> Extracted records
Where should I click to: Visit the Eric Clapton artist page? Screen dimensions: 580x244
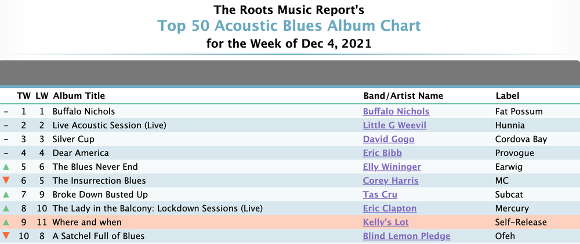point(390,209)
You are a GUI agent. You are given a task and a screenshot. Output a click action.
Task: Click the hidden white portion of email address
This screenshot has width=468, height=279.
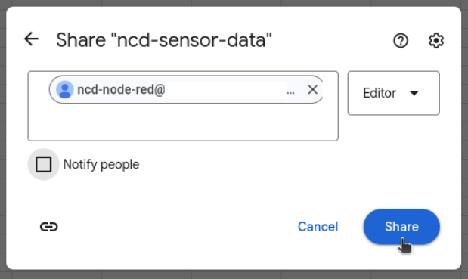(x=225, y=90)
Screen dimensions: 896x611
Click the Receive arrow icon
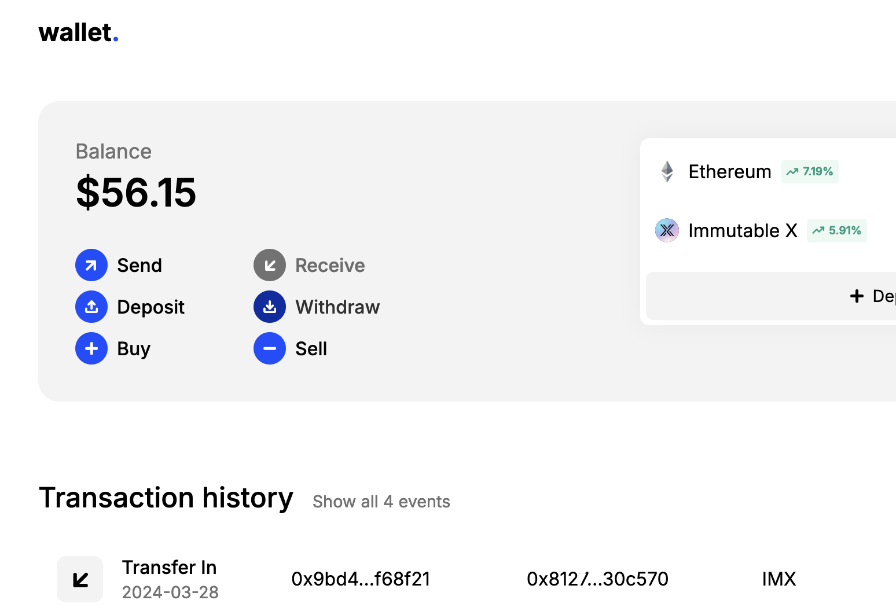270,265
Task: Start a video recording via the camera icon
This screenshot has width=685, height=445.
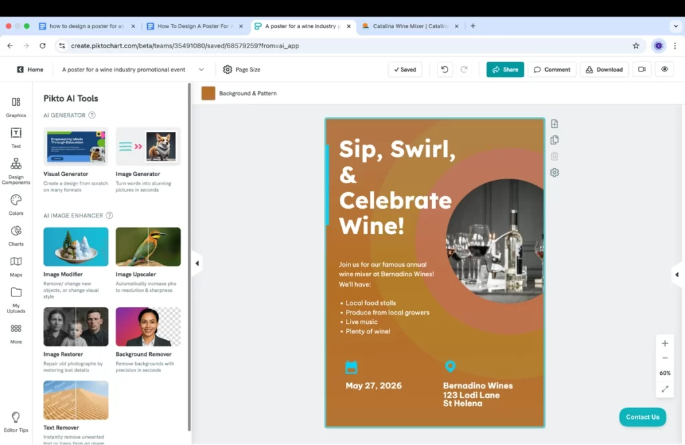Action: 642,69
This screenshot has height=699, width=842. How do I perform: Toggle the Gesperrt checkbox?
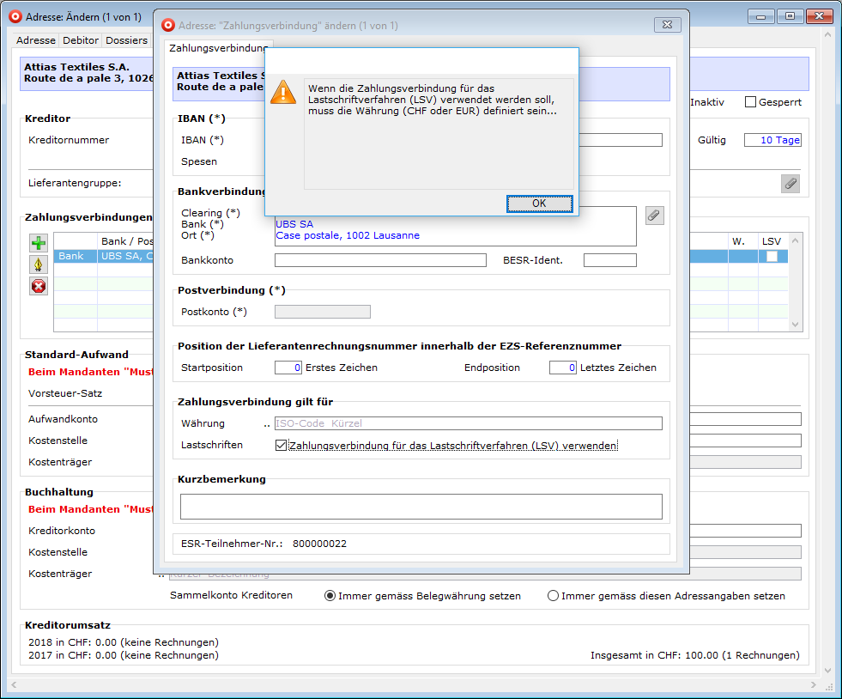coord(750,102)
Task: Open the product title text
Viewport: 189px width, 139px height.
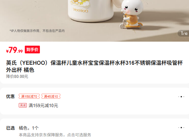Action: click(95, 66)
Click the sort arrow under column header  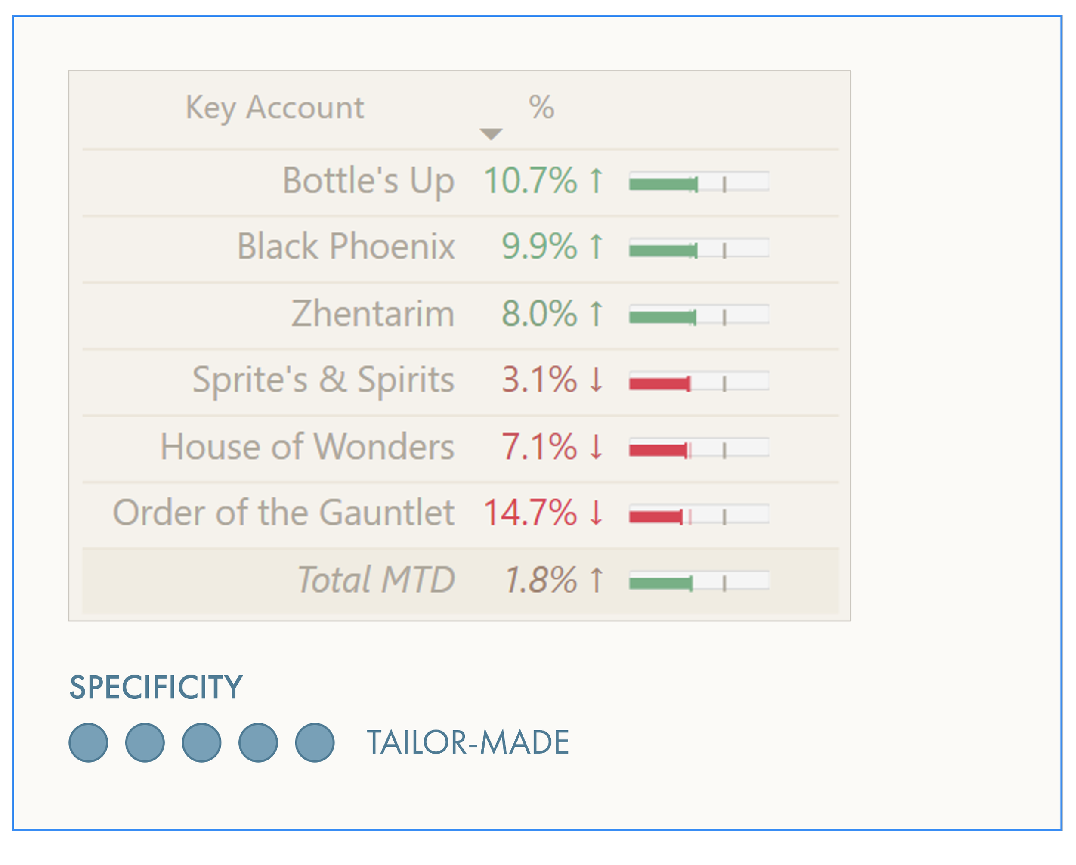491,134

> Problem to work on
Copy every line from the start of the rows up to and including the line with "(x=225, y=90)", requests included, and raise each coordinate in the answers by 73. Leave the pictures out.

> Answer to the task
Where should I click to: Visit the Eric Clapton artist page? Screen dimensions: 580x244
point(463,282)
You are a GUI agent. You are given a task and a screenshot. Output a click action.
Task: Click the hidden white portion of email address
This screenshot has width=468, height=279.
(x=298, y=163)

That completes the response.